Collected data
-*-
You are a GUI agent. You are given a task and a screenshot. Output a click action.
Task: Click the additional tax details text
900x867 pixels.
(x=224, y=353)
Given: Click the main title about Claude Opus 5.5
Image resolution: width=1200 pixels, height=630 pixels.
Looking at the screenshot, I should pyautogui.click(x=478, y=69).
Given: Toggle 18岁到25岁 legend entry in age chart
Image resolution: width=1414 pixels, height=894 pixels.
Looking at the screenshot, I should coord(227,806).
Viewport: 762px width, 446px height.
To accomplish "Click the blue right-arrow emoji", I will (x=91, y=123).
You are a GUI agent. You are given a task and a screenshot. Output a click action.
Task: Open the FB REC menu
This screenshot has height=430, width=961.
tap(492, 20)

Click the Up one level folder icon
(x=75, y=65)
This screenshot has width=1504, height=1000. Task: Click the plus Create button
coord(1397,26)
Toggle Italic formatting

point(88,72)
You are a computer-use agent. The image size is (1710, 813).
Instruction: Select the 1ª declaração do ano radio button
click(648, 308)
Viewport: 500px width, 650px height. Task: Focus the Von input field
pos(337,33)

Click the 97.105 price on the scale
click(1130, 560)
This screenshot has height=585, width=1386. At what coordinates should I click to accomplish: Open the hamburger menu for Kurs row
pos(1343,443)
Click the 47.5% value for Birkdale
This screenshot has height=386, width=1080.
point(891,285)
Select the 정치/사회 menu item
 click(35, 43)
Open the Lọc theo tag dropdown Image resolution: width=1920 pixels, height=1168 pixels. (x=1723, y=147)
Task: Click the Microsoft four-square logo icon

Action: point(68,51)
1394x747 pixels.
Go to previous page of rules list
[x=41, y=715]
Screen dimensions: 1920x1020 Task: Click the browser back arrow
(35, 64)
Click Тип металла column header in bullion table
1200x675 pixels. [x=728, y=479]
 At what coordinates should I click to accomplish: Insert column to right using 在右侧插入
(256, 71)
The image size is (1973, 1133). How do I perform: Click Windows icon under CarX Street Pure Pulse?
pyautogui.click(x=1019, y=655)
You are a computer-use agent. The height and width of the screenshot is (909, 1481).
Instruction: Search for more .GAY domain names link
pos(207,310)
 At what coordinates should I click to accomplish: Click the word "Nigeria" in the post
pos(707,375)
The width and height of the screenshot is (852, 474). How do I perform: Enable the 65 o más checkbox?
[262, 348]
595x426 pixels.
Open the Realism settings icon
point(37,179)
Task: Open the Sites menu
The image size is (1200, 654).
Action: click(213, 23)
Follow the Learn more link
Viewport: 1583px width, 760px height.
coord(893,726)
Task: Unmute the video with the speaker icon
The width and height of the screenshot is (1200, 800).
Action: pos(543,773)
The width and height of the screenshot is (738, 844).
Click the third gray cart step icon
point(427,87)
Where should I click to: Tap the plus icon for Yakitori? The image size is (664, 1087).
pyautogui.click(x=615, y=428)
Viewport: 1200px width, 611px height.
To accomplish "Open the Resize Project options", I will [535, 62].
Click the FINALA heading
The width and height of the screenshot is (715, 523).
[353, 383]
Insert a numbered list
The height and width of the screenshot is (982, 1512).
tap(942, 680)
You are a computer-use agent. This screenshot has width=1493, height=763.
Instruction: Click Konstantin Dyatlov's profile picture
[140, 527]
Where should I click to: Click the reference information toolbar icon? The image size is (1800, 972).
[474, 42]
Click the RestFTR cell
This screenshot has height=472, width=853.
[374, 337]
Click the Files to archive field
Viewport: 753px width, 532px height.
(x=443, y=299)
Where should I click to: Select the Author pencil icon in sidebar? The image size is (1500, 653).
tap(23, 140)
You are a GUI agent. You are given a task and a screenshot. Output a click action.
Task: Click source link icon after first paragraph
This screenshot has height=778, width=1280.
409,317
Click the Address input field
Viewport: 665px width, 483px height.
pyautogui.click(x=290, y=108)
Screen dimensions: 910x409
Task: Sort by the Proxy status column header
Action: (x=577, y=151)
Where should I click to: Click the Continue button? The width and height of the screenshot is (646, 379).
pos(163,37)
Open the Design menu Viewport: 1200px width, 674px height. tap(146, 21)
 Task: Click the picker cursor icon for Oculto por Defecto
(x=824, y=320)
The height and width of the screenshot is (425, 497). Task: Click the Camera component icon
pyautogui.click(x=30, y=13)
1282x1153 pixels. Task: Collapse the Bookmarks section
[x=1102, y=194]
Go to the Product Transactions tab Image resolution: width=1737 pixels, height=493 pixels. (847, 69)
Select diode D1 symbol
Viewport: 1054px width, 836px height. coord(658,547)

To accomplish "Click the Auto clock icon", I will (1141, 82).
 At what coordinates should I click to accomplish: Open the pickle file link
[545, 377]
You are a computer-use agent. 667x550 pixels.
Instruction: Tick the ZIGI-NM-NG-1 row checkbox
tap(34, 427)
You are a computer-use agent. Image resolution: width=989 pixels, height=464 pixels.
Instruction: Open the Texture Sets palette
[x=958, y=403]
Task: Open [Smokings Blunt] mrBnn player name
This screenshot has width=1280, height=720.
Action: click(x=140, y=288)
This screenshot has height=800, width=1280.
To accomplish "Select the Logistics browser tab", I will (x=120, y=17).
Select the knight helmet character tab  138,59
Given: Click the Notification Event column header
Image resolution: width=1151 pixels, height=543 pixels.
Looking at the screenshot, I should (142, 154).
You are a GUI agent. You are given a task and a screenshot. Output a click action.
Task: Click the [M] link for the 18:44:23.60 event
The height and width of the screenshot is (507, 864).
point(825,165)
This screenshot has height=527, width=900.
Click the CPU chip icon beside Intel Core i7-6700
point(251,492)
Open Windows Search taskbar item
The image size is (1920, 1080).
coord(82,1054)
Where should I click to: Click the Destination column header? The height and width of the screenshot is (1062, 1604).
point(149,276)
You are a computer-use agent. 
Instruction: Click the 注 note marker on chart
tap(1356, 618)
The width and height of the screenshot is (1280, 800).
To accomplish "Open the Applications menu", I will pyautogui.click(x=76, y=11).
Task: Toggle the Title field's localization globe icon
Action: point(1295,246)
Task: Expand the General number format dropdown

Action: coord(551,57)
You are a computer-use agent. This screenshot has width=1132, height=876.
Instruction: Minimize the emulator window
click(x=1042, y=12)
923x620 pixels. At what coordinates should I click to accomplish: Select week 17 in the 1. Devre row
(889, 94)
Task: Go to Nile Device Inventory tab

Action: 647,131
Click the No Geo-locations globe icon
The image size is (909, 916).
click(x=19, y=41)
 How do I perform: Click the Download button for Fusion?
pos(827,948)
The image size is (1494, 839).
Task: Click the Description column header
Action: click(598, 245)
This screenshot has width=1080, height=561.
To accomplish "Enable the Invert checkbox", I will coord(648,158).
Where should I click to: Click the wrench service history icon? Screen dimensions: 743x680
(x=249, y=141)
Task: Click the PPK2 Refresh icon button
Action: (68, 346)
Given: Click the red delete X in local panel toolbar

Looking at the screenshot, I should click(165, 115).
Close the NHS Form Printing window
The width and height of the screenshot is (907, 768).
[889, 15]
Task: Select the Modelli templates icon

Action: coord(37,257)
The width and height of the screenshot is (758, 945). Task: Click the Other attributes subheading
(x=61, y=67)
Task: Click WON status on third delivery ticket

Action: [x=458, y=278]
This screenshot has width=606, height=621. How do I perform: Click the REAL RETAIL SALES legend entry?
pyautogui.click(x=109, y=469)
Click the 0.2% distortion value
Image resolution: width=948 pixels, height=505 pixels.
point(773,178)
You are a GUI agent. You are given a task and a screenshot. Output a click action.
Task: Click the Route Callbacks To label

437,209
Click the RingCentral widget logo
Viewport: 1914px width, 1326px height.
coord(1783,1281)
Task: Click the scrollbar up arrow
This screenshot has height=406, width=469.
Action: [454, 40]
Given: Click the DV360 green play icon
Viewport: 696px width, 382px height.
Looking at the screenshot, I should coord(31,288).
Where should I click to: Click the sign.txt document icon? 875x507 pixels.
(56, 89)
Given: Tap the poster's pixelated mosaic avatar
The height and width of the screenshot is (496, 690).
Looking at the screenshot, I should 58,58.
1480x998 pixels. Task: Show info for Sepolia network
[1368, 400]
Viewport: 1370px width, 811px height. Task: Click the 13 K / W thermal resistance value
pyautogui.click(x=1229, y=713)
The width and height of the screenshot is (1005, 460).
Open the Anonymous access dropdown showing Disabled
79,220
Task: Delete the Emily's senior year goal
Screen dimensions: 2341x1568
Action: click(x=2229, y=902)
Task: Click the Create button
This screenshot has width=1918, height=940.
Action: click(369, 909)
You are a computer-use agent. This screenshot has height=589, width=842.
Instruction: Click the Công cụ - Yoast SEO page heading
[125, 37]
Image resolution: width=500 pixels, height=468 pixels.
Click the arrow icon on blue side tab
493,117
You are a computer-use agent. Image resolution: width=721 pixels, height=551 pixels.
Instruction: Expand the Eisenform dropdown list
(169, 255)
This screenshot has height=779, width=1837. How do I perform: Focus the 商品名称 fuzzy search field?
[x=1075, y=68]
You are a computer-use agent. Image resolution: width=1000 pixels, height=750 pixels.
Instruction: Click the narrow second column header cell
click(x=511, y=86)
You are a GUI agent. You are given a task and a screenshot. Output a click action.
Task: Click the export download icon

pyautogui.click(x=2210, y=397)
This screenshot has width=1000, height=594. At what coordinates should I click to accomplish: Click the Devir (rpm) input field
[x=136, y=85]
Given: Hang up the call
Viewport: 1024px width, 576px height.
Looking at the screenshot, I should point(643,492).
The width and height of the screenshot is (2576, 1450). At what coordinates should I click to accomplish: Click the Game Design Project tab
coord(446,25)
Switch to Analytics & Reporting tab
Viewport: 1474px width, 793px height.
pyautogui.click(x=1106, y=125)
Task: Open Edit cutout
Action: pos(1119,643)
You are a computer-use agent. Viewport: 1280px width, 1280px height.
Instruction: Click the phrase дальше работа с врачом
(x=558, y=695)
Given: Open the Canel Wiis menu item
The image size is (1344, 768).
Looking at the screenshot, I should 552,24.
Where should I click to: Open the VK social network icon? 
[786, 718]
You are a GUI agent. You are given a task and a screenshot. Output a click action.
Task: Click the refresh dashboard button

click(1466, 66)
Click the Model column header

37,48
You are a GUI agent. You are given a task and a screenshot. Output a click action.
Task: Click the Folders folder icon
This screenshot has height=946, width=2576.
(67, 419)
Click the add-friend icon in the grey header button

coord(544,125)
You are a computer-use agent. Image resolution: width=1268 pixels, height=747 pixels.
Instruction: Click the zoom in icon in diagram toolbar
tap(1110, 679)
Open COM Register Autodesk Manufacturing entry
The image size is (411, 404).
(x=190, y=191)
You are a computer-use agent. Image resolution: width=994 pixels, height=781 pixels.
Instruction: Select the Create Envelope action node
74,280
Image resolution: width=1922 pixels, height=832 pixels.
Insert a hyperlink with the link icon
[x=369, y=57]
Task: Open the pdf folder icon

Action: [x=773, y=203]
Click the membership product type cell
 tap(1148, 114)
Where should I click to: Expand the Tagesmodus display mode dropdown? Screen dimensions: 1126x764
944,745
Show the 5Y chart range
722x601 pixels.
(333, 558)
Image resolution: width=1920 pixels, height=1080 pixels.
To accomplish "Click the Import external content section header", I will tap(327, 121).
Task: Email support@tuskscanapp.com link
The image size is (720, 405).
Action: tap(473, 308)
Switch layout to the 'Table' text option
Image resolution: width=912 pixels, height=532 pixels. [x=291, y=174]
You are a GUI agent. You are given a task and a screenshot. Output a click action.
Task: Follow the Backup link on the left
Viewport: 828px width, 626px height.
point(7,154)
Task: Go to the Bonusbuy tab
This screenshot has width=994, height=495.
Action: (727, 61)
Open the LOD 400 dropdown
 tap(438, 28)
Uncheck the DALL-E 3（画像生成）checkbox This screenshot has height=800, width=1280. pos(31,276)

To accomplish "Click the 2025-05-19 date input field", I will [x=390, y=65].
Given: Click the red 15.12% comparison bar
-*-
> **WHAT YOU NEED TO DO**:
From the records above, pull every line that has the string "Follow" and copy it.

> **YOUR RESPONSE**:
Follow the Learn more link
Task: Follow the Backup link on the left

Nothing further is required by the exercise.